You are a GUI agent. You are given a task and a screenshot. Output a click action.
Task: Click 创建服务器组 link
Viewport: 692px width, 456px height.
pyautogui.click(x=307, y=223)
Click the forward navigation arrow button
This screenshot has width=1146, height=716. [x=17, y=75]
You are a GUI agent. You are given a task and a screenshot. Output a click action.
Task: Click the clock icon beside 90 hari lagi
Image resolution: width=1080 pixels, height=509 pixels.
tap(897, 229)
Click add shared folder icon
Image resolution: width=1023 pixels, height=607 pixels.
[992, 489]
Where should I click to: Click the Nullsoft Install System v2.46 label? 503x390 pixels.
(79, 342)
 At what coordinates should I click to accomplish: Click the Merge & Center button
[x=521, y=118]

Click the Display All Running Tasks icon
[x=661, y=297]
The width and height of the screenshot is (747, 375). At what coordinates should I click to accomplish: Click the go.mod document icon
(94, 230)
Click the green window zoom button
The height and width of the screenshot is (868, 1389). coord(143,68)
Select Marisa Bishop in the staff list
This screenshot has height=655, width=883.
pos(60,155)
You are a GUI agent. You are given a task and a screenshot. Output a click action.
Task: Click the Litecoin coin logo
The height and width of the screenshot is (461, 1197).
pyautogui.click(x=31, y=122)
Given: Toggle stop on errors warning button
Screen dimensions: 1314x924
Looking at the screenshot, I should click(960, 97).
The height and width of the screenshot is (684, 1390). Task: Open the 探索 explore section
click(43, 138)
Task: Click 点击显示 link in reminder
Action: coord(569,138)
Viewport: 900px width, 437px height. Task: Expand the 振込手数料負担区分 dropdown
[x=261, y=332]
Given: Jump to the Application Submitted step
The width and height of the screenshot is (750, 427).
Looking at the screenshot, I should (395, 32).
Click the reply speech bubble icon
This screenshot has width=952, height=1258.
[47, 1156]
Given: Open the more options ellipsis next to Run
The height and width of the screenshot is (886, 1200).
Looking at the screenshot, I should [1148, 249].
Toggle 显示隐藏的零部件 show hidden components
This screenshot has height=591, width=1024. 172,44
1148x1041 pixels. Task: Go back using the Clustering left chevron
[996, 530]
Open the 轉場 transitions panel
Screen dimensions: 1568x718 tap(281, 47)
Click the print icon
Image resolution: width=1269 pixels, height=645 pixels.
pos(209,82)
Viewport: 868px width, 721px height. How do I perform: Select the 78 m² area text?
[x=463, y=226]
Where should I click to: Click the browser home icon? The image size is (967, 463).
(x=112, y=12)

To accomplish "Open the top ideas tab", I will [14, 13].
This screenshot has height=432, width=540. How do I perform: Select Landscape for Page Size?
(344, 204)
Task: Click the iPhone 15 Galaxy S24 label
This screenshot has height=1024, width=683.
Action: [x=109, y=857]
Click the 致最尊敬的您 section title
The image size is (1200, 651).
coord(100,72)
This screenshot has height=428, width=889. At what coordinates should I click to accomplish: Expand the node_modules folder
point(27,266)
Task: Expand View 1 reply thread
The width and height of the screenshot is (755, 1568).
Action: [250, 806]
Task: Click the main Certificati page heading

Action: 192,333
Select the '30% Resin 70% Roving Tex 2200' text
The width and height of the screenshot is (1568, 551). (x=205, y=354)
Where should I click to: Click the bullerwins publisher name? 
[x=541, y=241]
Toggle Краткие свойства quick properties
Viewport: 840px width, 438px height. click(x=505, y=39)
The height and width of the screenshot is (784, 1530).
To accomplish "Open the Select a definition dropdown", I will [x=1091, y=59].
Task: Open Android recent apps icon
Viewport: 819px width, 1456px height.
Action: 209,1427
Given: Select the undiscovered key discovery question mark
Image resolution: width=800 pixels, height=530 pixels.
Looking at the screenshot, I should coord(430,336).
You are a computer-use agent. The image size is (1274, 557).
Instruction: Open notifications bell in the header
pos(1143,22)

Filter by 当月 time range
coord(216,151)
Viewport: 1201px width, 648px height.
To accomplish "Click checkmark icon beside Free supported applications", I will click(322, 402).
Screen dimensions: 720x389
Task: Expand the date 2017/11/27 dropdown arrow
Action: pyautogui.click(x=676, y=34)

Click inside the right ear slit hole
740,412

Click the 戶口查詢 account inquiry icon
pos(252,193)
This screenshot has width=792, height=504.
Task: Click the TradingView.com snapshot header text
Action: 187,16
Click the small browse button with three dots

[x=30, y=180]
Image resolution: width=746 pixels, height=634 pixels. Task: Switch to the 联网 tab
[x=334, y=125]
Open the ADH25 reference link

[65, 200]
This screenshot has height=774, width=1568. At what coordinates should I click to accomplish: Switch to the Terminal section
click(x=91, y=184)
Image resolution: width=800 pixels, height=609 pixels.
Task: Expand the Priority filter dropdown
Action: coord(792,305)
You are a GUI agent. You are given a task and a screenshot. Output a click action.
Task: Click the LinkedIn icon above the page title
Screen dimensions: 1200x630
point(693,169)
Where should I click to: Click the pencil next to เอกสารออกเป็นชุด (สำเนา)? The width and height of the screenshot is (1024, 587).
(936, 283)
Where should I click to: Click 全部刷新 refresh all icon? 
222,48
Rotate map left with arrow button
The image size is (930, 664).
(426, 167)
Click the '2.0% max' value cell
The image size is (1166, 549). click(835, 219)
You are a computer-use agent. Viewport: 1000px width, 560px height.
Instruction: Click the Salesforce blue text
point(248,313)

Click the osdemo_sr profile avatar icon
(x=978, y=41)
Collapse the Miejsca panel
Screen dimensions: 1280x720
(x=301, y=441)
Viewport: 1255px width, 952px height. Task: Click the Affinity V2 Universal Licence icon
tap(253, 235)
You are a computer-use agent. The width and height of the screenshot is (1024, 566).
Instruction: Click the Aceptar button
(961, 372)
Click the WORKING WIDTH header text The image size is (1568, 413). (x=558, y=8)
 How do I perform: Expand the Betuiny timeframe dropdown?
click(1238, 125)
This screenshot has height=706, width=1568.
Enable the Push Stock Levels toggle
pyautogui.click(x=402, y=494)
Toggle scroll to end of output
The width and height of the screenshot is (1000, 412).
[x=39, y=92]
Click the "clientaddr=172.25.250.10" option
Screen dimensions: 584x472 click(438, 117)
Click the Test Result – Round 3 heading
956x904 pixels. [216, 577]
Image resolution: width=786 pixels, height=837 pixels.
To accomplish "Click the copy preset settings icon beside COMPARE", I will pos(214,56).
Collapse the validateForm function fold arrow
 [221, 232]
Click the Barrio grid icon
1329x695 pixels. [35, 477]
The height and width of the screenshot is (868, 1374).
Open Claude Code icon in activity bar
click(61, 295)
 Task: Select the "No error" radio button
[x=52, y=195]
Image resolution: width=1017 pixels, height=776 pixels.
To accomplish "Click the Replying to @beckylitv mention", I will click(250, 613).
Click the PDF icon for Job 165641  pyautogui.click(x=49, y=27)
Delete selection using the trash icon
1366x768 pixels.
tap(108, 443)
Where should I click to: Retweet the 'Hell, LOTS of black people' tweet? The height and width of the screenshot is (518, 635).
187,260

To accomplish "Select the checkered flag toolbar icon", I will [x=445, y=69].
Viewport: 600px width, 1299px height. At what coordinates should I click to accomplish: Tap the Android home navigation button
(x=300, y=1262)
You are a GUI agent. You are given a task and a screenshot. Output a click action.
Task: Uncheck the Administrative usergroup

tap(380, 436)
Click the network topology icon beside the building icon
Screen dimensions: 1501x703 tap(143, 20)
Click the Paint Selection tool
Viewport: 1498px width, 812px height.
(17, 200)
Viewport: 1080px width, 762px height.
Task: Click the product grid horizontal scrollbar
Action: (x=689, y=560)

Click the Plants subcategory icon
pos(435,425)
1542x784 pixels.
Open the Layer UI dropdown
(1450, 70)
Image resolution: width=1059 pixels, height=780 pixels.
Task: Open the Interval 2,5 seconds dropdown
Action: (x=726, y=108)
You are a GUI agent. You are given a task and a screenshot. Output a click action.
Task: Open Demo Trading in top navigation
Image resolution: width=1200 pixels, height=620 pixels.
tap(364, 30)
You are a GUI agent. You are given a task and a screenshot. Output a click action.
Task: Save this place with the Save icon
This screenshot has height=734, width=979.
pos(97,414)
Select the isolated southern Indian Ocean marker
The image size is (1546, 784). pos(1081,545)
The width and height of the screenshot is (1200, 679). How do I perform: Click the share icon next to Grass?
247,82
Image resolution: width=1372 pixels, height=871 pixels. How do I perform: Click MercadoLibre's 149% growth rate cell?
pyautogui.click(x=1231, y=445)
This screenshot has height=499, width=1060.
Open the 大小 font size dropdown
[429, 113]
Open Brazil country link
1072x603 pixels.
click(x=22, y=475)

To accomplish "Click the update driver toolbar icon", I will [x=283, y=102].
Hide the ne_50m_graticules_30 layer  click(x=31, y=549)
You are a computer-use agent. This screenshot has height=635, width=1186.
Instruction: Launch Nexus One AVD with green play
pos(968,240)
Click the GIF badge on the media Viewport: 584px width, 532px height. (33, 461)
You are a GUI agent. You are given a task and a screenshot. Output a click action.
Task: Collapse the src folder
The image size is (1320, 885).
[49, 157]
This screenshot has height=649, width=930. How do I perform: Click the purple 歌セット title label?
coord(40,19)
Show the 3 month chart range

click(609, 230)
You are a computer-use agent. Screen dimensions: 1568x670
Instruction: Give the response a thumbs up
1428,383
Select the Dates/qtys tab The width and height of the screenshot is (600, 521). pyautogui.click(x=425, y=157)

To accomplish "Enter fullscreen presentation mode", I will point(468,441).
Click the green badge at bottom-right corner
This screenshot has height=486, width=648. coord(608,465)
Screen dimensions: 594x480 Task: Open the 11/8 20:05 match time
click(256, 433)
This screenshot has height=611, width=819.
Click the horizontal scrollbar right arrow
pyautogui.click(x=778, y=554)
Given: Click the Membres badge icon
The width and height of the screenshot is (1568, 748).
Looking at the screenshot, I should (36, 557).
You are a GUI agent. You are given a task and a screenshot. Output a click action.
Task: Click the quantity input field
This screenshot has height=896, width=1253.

-----

What is being asked: Across the records above, show each line containing the word "toolbar".

Response to this exercise:
To accomplish "Select the checkered flag toolbar icon", I will [x=445, y=69].
To accomplish "Click the update driver toolbar icon", I will [x=283, y=102].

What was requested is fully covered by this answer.